フェイニー、ヴィルーダは死んだよ。もう百年以上……百二十年くらい前かな──


 ドゥングは初代大神官ヴィルーダについて語り始める。

 ヴァクダやドゥングが神官ヴィルーダと出会ったのは建国の三年ほど前、つまり創世暦817年だという。そのころヴァクダは随分と名を挙げており、ヴィルーダは彼の治める地の神官になりたいと言ったそうだ。


 ドゥングは光翔虎だから、人間のように経典や書物で神々の教えを学んではいない。元々超越種は文字を使わない上、非常に知能が高いし記憶力も確かだから口伝で正確に伝達できる。そのため彼は人間達の神殿や教義について、口出ししたことはないそうだ。

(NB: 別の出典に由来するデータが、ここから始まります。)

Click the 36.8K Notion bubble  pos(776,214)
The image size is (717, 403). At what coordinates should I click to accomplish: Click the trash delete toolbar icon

 ただしドゥングもヴィルーダが他の神官とは違うと気付いていたし、彼が魔力量での階級を厳格化したのも理解していた。しかし同時にドゥングは、それがヴァクダの地位を確立する手段だと分かっているから、やはり非介入を保ち続けた。

 ドゥングは弱肉強食の世界を生きる光翔虎で、しかも彼らは雄同士の序列を決闘で決める。そのため人間達が階級を作るのも、初めは争いを避けるためだと誤解していたのだ。


 それよりドゥングには気になることがあった。ヴィルーダと出会ったころ、彼は自身の力を定期的に与えないとヴァクダが荒れることに気付いたのだ。

 ドゥングは人間同士のことは人間に任せて、自身はヴァクダを安定させようと決めた。既にヴァクダは小さいながらも領地を得ていたから、彼がおかしくなると多くの人が悲惨な目に会うからである。


 しかしヴァクダを抑えるのは、年々難しくなった。そしてあるとき、大神官ヴィルーダはドゥングに封印術の使用を進言したのだ。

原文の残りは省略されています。